LAMPUNG, HELOINDONESIA.COM -
Tim Satuan Tugas (Satgas) Pemerintah Kota Bandar Lampung yang terdiri dari Dinas Lingkungan Hidup (DLH), Dinas Pemadam Kebakaran dan Penyelamatan, Badan Penanggulangan Bencana Daerah (BPBD), serta Satuan Polisi Pamong Praja (Satpol PP) terus mengintensifkan pembersihan gorong-gorong dan saluran air yang mengalami pendangkalan akibat sedimentasi.
Upaya tersebut dilakukan sebagai langkah antisipasi untuk mencegah terjadinya genangan air dan banjir saat hujan deras.
Pelaksana Harian (Plh) Kepala DLH Kota Bandar Lampung, Budi Ardianto, mengatakan bahwa penanganan sedimen tidak hanya dilakukan di satu lokasi, melainkan di 20 titik yang tersebar di sejumlah kecamatan. Pengangkatan lumpur dilakukan agar aliran air tetap lancar dan tidak meluap.
Selain itu, pihaknya juga melibatkan camat, lurah, hingga kepala lingkungan untuk membantu menjaga kebersihan saluran air di wilayah masing-masing.

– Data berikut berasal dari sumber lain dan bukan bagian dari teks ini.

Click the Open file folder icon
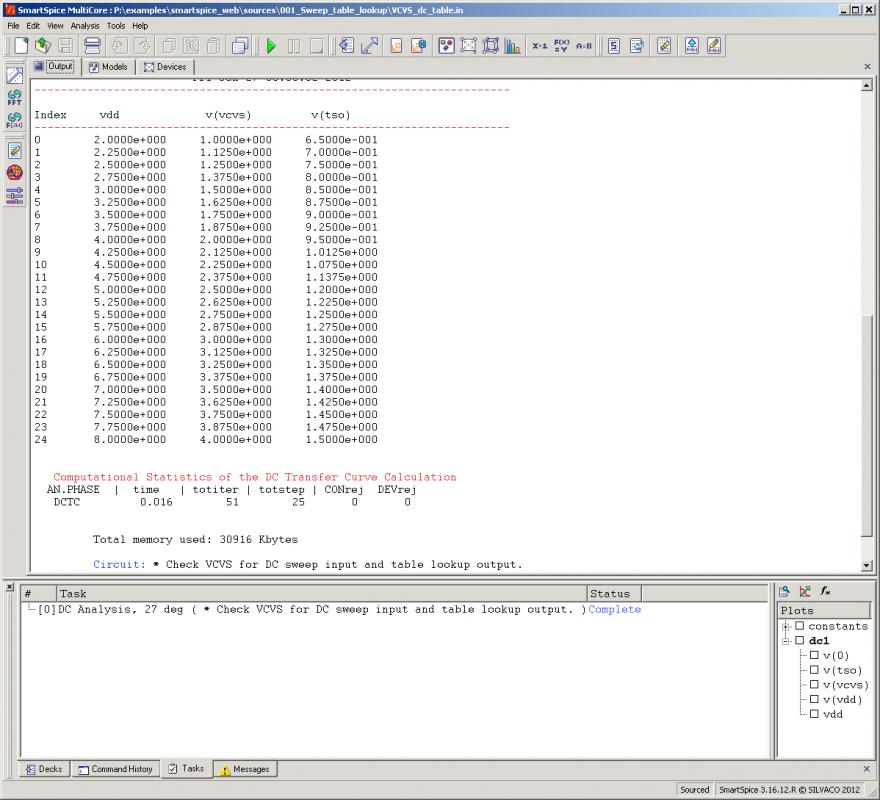The width and height of the screenshot is (880, 800). click(x=43, y=46)
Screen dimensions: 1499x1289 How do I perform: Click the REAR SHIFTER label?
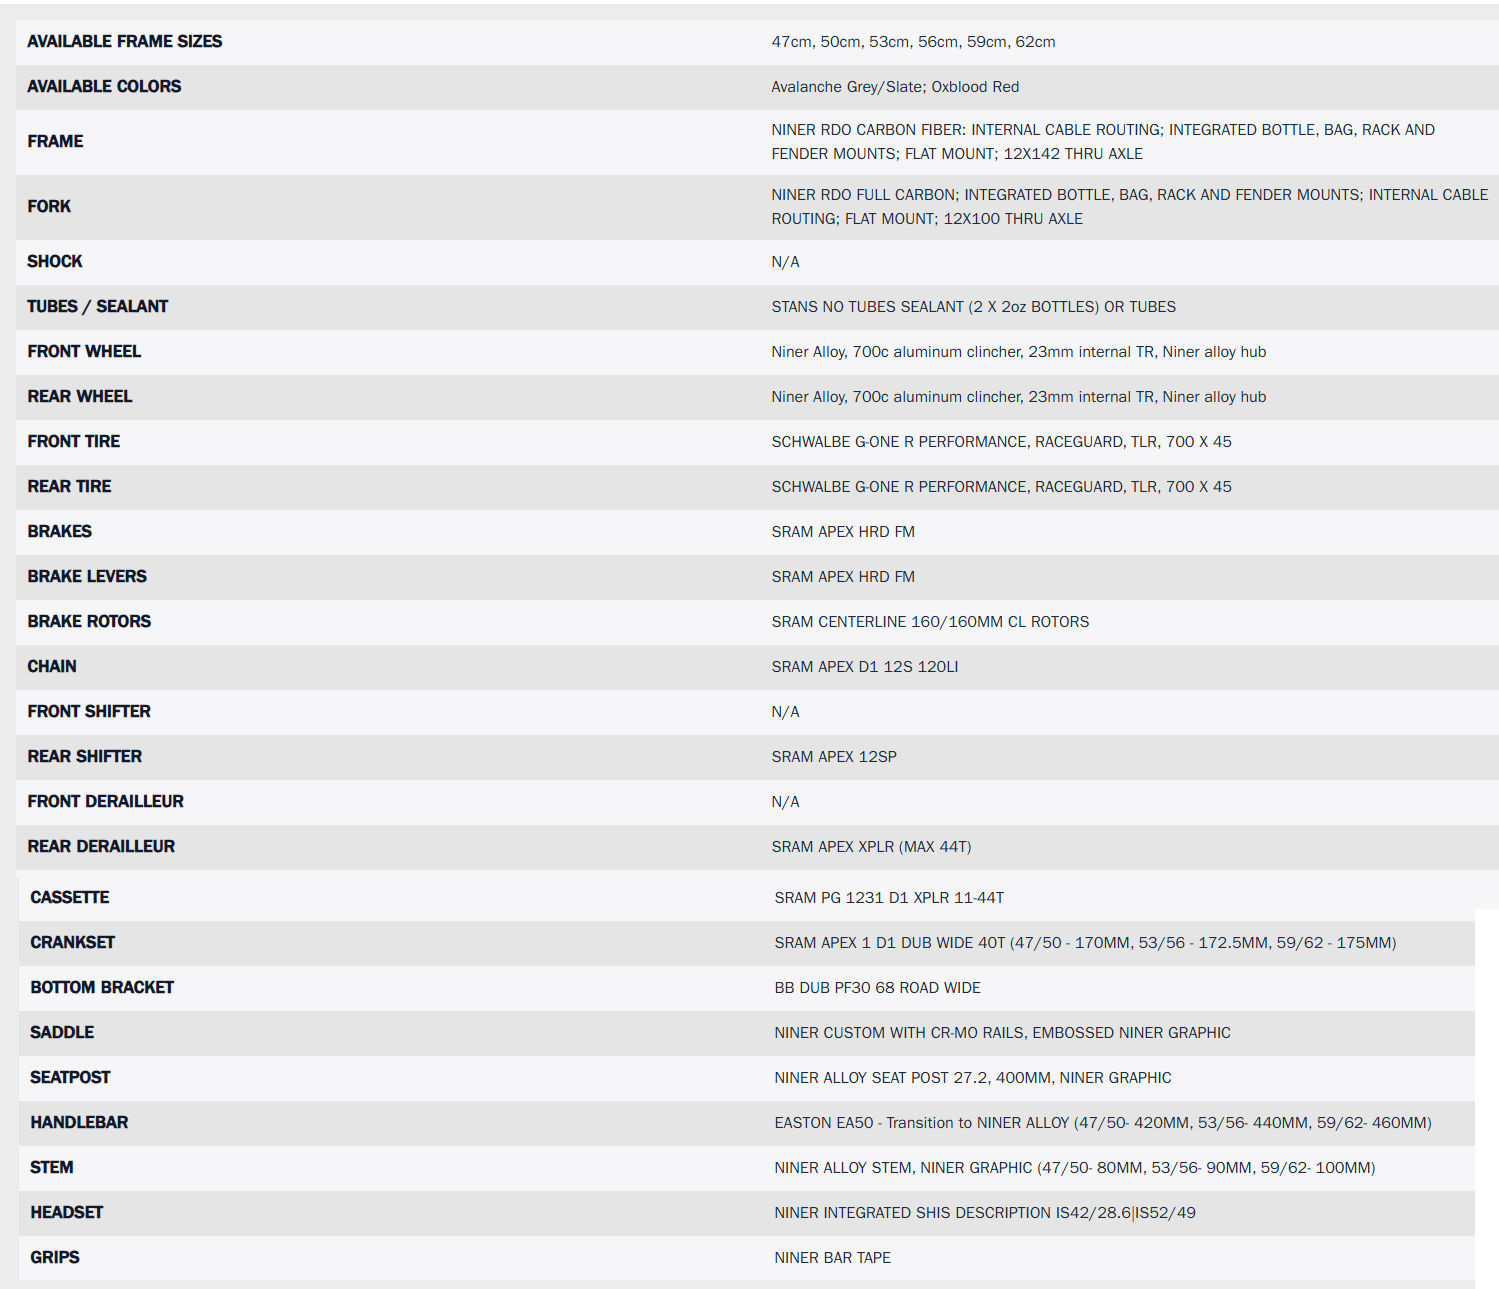coord(84,756)
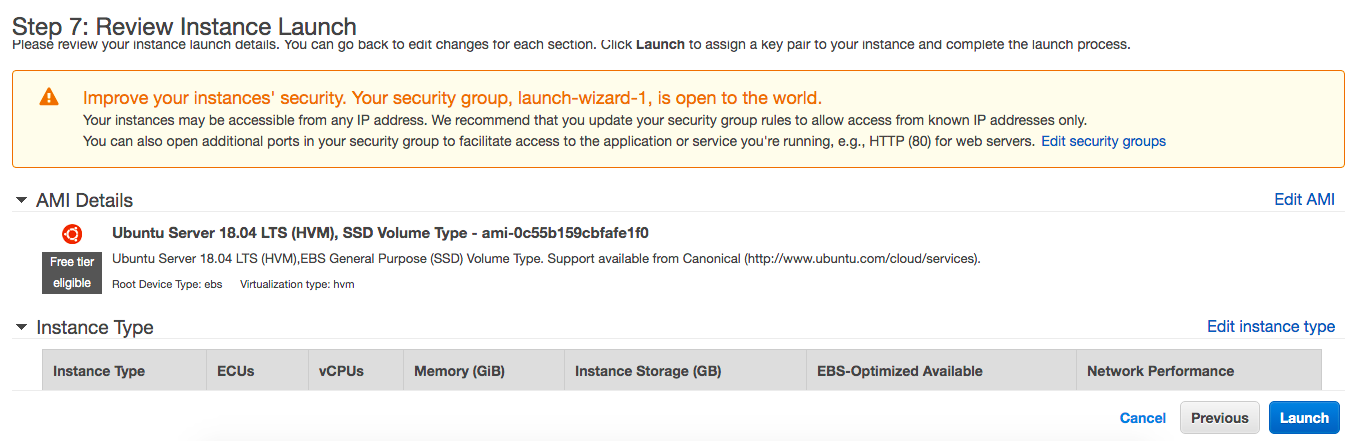Click the vCPUs column header

[341, 371]
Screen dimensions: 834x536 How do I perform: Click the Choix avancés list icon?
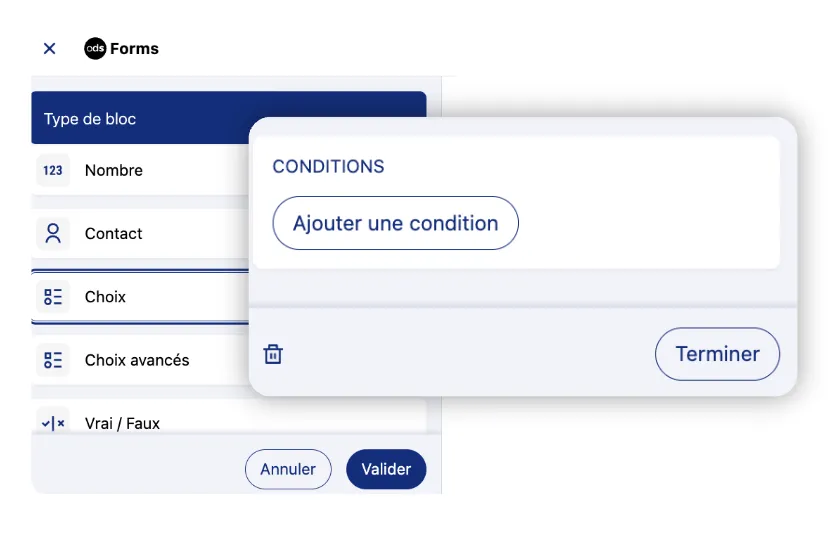pyautogui.click(x=53, y=360)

“Camat dan lurah kami minta mengaktifkan peran kepala lingkungan dan RT untuk membantu pembersihan di wilayahnya masing-masing,” ujar Budi Ardianto, Rabu (4/2/2026).
Ia menambahkan, hingga saat ini kegiatan pengangkatan sedimen masih terus dilakukan bersama tim Satgas.
“Sampai hari ini, kegiatan pengangkatan sedimen terus kami lakukan bersama tim Satgas,” jelasnya.
Saat ini, tim Satgas gabungan bersama camat dan lurah juga fokus melakukan pembersihan di Kecamatan Panjang dengan turun langsung ke lapangan selama beberapa hari terakhir. Hal ini dilakukan karena aparatur wilayah dinilai paling memahami lokasi-lokasi yang membutuhkan penanganan ekstra.
Untuk mempercepat proses pengangkatan sedimen, DLH bersama Dinas Pekerjaan Umum (PU) menurunkan alat berat di Kecamatan Sukarame, Tanjung Senang, dan Kedaton. Sementara itu, alat berat juga telah dikerahkan ke Kecamatan Panjang.
Namun, penggunaan alat berat dilakukan secara selektif dan disesuaikan dengan kebutuhan di lapangan.
DLH terus berkoordinasi dengan Dinas PU Kota Bandar Lampung mengingat alat berat tersebut berada di bawah kewenangan Dinas PU.
Sementara itu, Wali Kota Bandar Lampung, Eva Dwiana, mengingatkan pentingnya peran serta masyarakat dalam menjaga kebersihan lingkungan, khususnya saluran air dan gorong-gorong. Ia juga kerap mengimbau masyarakat agar tidak membuang sampah sembarangan serta rutin membersihkan siring atau saluran air di sekitar rumah.
“Jika saluran air bersih, aliran air akan lancar dan risiko banjir dapat ditekan,” pungkasnya.